INSTRUCTIONS FOR THE TASK => Write the line that contains "博客 (2038, 59)" and each one after it, word for word, ending with the final line of the data.

ENTRIES PROVIDED =>
Start of Block
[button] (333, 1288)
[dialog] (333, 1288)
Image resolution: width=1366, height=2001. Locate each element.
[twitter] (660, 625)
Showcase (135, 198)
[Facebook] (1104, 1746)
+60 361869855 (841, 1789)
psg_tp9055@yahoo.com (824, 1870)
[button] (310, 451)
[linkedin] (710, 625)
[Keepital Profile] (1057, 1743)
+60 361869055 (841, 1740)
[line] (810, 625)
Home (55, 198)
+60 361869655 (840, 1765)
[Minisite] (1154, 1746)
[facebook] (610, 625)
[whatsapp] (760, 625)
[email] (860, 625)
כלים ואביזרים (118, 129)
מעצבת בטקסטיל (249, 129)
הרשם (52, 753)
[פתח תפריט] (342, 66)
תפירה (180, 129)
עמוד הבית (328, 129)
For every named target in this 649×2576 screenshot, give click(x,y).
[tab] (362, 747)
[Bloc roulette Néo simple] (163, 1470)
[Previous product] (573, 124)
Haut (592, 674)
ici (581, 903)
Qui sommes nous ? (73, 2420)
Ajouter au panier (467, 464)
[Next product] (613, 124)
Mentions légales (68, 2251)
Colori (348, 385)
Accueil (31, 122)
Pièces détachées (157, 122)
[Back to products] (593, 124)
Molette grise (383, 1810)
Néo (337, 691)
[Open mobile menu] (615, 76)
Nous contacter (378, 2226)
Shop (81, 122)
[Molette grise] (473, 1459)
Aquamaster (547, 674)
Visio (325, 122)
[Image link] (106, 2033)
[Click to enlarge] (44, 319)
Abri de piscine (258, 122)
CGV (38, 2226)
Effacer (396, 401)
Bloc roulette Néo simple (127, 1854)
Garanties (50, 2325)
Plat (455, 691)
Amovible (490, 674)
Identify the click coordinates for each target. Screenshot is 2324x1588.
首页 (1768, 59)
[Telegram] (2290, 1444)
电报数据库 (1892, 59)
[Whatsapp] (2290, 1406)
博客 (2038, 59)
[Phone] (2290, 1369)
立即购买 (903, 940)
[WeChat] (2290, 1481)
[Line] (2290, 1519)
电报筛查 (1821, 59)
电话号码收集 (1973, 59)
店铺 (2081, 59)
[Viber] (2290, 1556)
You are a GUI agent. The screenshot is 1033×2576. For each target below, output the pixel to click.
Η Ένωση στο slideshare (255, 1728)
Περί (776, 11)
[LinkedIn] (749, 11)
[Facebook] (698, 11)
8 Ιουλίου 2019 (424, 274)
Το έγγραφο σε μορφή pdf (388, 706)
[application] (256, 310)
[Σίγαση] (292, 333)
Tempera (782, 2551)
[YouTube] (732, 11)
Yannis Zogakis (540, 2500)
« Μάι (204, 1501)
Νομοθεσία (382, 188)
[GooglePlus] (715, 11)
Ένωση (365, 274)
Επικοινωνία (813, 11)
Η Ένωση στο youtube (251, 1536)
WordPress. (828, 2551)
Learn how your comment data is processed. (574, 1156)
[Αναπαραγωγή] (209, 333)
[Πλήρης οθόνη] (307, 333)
End of Block
TASK RESPONSE =>
博客 (2038, 59)
[Phone] (2290, 1369)
立即购买 (903, 940)
[WeChat] (2290, 1481)
[Line] (2290, 1519)
电报筛查 (1821, 59)
电话号码收集 (1973, 59)
店铺 (2081, 59)
[Viber] (2290, 1556)
You are a GUI agent. The screenshot is 1033×2576. For each target below, output the pixel to click.
Η Ένωση στο slideshare (255, 1728)
Περί (776, 11)
[LinkedIn] (749, 11)
[Facebook] (698, 11)
8 Ιουλίου 2019 (424, 274)
Το έγγραφο σε μορφή pdf (388, 706)
[application] (256, 310)
[Σίγαση] (292, 333)
Tempera (782, 2551)
[YouTube] (732, 11)
Yannis Zogakis (540, 2500)
« Μάι (204, 1501)
Νομοθεσία (382, 188)
[GooglePlus] (715, 11)
Ένωση (365, 274)
Επικοινωνία (813, 11)
Η Ένωση στο youtube (251, 1536)
WordPress. (828, 2551)
Learn how your comment data is processed. (574, 1156)
[Αναπαραγωγή] (209, 333)
[Πλήρης οθόνη] (307, 333)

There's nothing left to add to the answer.